Begin jaren negentig van de vorige eeuw leek men die mening wel toegedaan. Reich en Vasile (1993) en Reich en Green (1991) zetten 38 studies op een rij en concludeerden dat patiënten met een angststoornis, depressie of drugverslaving minder opknapten, wanneer ze tevens een as-II-stoornis hadden.
Zeker wanneer het gaat om angst en depressie lijkt die conclusie echter voorbarig. Dreessen en Arntz (1993) en recenter Mulder (2002) wezen erop dat in veel van de studies alleen bepaald was hoe patiënten met en zonder een persoonlijkheidsstoornis eraan toe waren na de behandeling. Personen met een as-II-stoornis waren na therapie angstiger, depressiever enzovoort. Maar dat zegt niet zo veel, want dat waren ze misschien voor de behandeling ook al, en misschien was de vooruitgang wel gelijk. En inderdaad, wanneer de analyses worden beperkt tot studies die naast een nameting, ook een voormeting hadden, dan blijkt dat de vooruitgang van beide groepen even groot is. Eerder nog gaan mensen met een comorbide persoonlijkheidsstoornis meer vooruit (Dreessen & Arntz, 1998; Mulder, 2002). Ook waren in de eerdere studies (Reich & Vasile, 1993; Reich & Green, 1991) de as-II-diagnoses veelal gesteld in een open, klinisch contact in plaats van met een gestructureerd interview. Daartegen tekenden Dreessen en Arntz (1993) bezwaar aan, omdat de validiteit van open interviews niet bekend is.

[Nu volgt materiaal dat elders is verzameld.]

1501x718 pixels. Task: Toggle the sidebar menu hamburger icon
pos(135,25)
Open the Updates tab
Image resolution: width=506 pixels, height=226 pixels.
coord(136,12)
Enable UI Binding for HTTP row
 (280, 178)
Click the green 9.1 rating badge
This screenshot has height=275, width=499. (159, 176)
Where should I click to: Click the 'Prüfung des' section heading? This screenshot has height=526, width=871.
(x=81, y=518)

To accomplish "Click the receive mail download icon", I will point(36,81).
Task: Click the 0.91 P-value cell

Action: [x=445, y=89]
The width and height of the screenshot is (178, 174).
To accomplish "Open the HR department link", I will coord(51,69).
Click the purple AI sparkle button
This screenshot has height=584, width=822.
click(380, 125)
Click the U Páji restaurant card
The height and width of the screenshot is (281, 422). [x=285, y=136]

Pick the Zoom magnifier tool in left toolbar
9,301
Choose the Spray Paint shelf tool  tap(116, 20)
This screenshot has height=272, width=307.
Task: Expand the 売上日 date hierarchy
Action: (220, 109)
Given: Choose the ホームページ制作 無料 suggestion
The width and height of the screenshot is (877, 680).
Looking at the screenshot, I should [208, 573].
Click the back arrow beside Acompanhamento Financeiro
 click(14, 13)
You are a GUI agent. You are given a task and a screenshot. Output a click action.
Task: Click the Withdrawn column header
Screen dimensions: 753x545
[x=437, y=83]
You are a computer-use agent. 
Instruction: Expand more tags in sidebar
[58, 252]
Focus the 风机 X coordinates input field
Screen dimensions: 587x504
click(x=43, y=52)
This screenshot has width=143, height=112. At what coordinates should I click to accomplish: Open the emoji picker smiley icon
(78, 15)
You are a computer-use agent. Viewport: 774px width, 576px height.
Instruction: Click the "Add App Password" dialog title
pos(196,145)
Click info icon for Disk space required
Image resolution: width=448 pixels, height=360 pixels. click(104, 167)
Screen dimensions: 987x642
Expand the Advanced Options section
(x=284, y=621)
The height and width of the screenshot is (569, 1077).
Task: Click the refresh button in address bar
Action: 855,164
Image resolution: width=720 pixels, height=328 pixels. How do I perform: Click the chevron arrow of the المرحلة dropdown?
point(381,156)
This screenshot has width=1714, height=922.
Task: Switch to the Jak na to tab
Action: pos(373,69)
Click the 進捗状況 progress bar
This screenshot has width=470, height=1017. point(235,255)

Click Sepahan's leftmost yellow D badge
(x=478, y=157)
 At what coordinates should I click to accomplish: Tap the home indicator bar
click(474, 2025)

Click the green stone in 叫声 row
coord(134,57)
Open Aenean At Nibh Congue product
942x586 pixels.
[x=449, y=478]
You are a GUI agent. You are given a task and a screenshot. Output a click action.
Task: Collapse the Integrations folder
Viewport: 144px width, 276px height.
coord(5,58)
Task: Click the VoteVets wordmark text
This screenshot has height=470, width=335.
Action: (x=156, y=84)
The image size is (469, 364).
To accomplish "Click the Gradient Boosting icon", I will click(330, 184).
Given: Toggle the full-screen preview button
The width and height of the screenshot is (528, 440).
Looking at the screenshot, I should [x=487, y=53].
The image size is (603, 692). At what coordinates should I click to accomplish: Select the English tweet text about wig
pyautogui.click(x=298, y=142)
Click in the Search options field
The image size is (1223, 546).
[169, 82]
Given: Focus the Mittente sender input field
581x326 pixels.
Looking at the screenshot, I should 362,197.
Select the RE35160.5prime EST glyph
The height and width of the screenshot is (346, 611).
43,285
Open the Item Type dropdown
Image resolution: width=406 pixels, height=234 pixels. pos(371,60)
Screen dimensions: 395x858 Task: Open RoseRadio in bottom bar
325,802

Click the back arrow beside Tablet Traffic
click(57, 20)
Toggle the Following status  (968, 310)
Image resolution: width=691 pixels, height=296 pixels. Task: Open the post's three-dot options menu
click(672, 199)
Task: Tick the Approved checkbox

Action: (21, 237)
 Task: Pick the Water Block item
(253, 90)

Dat laatste moge zo zijn, wel is bekend dat interviewers in een open, klinisch gesprek aanmerkelijk minder as-II-pathologie vaststellen dan wanneer een gestructureerd interview wordt afgenomen, zoals de SCID-II (Widiger & Frances, 1987). Zo vonden Zimmerman en Mattia (1999) dat de diagnose borderline persoonlijkheidsstoornis bij een klinisch interview werd gesteld in 0,4% van de gevallen, terwijl dat percentage bij een gestructureerd interview opliep tot 14%. Dat maakt dus nogal wat uit.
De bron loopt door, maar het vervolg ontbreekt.